Thomas Frake is a British cook and winner of the MasterChef 2020 UK TV show competition.

==Early life==

Frake (born 1987) was raised in Dartford, Kent. He began cooking at the age of seven and was influenced by his mother and both of his grandmothers. He attended Dartford Grammar School before taking a Broadcast Production degree at the University of Sussex graduating in 2008.

==Masterchef 2020==
His final menu was to prepare a three-course meal for judges John Torode and Gregg Wallace.
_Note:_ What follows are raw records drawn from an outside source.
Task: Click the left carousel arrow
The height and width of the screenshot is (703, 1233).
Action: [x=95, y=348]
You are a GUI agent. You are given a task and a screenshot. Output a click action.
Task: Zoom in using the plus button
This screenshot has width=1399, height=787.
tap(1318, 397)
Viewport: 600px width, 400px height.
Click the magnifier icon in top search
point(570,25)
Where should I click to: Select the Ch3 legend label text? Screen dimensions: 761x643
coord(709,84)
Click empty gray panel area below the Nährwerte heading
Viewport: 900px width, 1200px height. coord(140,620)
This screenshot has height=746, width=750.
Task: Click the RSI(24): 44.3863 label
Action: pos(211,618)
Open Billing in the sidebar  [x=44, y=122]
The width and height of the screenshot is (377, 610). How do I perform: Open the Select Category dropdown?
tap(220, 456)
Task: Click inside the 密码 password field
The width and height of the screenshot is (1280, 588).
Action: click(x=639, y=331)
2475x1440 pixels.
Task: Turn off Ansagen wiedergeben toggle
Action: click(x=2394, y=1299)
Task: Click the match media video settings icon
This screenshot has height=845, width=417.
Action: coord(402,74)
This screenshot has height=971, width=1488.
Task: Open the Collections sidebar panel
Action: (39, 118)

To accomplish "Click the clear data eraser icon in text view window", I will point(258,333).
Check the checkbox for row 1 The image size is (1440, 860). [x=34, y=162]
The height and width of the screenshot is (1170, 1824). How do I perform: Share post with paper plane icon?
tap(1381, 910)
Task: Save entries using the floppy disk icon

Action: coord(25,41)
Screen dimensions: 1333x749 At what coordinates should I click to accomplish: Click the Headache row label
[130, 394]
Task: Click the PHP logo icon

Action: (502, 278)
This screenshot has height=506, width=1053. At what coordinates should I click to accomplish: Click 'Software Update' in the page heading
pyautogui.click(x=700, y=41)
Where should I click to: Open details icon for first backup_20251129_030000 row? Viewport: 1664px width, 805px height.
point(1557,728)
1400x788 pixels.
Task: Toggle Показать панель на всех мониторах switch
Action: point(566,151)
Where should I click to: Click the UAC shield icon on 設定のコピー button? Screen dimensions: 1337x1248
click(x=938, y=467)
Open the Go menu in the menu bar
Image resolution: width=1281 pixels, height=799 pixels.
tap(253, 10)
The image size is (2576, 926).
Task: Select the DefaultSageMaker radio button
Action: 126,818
Frake's winning menu consisted of:

- First course: Monk fish Scampi – Monk fish tails in a beer batter, flavoured with smoked Paprika and Cayenne pepper, pickled Fennel, gherkins and onions and Tartare sauce topped with Tarragon
- Main course: Ox cheek braised in black treacle, bone marrow and Porter with crispy onions, shredded Brussels sprouts with bacon, carrots cooked in carrot juice and topped with onion seeds and Horseradish mash all served in the Ox cheek braising juices
- Dessert: Salted caramel custard tart, topped with grated Nutmeg, caramel and orange zest popcorn and a popcorn ice cream.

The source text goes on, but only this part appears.